Critical Moments and Results-Based Management Thinking

Results-based management guides all management activities towards the ultimate achievement of the results defined at the base

The main objective of this short essay is to explore the basic concepts and approaches of the results-based management system (RBM). I also want to discuss its uses in development results, the challenges of results-based management systems, and its impact on outputs and outcomes.

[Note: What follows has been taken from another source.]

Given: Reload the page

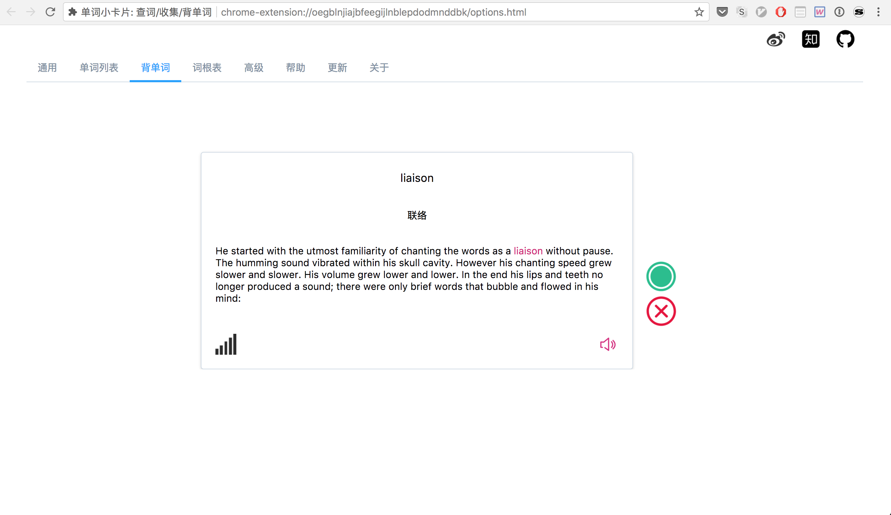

It is essential to assess efficiency and effectiveness through organizational learning, accountability and performance monitoring and evaluation in this context. Although results-based management is an aspect of new public management, many different terms are often used when searching for RBM. The equivalents of the same model found in the literature are results-based management, performance management, rational management, development cooperation and the effects of management practices. However, here RBM will be used for the sake of simplicity.

The heart of the process

RBM emphasizes the importance of defining expected results with the participation of key stakeholders, assessing the risks that may hinder the expected results, monitoring programs designed to achieve these results through the use of appropriate indicators that report on performance. A “results chain” is at the heart of this process: human and financial resources (inputs) generate activities that produce short-term results (outputs), as well as medium-term, at the end of the project, in the long term ( outcomes); and long term (impacts).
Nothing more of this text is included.